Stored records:
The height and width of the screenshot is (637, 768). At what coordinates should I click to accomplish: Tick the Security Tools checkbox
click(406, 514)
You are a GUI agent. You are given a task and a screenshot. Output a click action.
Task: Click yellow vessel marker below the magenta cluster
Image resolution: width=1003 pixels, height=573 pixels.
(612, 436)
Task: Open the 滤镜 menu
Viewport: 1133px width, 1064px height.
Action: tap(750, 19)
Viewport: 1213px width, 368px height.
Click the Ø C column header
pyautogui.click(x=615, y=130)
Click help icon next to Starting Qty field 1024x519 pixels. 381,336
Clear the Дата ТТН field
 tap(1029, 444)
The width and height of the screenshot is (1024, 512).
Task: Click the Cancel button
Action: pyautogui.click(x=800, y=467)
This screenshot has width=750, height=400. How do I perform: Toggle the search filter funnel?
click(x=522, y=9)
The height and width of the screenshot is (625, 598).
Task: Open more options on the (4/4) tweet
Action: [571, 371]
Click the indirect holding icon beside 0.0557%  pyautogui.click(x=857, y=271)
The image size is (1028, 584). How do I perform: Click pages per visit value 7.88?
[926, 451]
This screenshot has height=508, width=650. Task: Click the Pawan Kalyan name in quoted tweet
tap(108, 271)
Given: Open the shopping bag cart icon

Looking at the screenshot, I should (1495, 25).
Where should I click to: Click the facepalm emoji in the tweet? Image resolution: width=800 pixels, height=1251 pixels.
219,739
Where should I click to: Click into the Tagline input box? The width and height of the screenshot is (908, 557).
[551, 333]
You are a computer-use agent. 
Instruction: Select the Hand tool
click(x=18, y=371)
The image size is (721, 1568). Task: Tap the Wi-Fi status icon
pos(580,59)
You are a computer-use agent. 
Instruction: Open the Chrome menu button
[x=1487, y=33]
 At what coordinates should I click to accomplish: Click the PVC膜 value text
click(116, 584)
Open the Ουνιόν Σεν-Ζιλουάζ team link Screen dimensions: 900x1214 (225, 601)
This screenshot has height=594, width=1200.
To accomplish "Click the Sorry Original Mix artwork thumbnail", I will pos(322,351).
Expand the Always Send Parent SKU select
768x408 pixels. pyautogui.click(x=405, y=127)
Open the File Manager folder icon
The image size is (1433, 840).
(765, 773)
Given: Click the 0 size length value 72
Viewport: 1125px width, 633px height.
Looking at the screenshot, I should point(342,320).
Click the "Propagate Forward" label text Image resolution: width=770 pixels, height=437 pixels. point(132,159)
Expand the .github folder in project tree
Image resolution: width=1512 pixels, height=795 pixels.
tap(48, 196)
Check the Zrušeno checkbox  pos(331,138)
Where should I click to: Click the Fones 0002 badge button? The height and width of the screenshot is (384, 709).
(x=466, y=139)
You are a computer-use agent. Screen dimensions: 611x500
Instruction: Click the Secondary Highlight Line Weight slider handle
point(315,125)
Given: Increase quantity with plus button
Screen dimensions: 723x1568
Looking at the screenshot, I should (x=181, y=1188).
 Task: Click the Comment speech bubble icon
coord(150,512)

● **Exercise aim**: Every line of the data is to be retyped without alteration.

● **Written answer**:
The height and width of the screenshot is (637, 768). At what coordinates should I click to accomplish: Tick the Security Tools checkbox
click(406, 514)
You are a GUI agent. You are given a task and a screenshot. Output a click action.
Task: Click yellow vessel marker below the magenta cluster
Image resolution: width=1003 pixels, height=573 pixels.
(612, 436)
Task: Open the 滤镜 menu
Viewport: 1133px width, 1064px height.
Action: tap(750, 19)
Viewport: 1213px width, 368px height.
Click the Ø C column header
pyautogui.click(x=615, y=130)
Click help icon next to Starting Qty field 1024x519 pixels. 381,336
Clear the Дата ТТН field
 tap(1029, 444)
The width and height of the screenshot is (1024, 512).
Task: Click the Cancel button
Action: pyautogui.click(x=800, y=467)
This screenshot has width=750, height=400. How do I perform: Toggle the search filter funnel?
click(x=522, y=9)
The height and width of the screenshot is (625, 598).
Task: Open more options on the (4/4) tweet
Action: [571, 371]
Click the indirect holding icon beside 0.0557%  pyautogui.click(x=857, y=271)
The image size is (1028, 584). How do I perform: Click pages per visit value 7.88?
[926, 451]
This screenshot has height=508, width=650. Task: Click the Pawan Kalyan name in quoted tweet
tap(108, 271)
Given: Open the shopping bag cart icon

Looking at the screenshot, I should (1495, 25).
Where should I click to: Click the facepalm emoji in the tweet? Image resolution: width=800 pixels, height=1251 pixels.
219,739
Where should I click to: Click into the Tagline input box? The width and height of the screenshot is (908, 557).
[551, 333]
You are a computer-use agent. 
Instruction: Select the Hand tool
click(x=18, y=371)
The image size is (721, 1568). Task: Tap the Wi-Fi status icon
pos(580,59)
You are a computer-use agent. 
Instruction: Open the Chrome menu button
[x=1487, y=33]
 At what coordinates should I click to accomplish: Click the PVC膜 value text
click(116, 584)
Open the Ουνιόν Σεν-Ζιλουάζ team link Screen dimensions: 900x1214 (225, 601)
This screenshot has height=594, width=1200.
To accomplish "Click the Sorry Original Mix artwork thumbnail", I will pos(322,351).
Expand the Always Send Parent SKU select
768x408 pixels. pyautogui.click(x=405, y=127)
Open the File Manager folder icon
The image size is (1433, 840).
(765, 773)
Given: Click the 0 size length value 72
Viewport: 1125px width, 633px height.
Looking at the screenshot, I should point(342,320).
Click the "Propagate Forward" label text Image resolution: width=770 pixels, height=437 pixels. point(132,159)
Expand the .github folder in project tree
Image resolution: width=1512 pixels, height=795 pixels.
tap(48, 196)
Check the Zrušeno checkbox  pos(331,138)
Where should I click to: Click the Fones 0002 badge button? The height and width of the screenshot is (384, 709).
(x=466, y=139)
You are a computer-use agent. Screen dimensions: 611x500
Instruction: Click the Secondary Highlight Line Weight slider handle
point(315,125)
Given: Increase quantity with plus button
Screen dimensions: 723x1568
Looking at the screenshot, I should (x=181, y=1188).
 Task: Click the Comment speech bubble icon
coord(150,512)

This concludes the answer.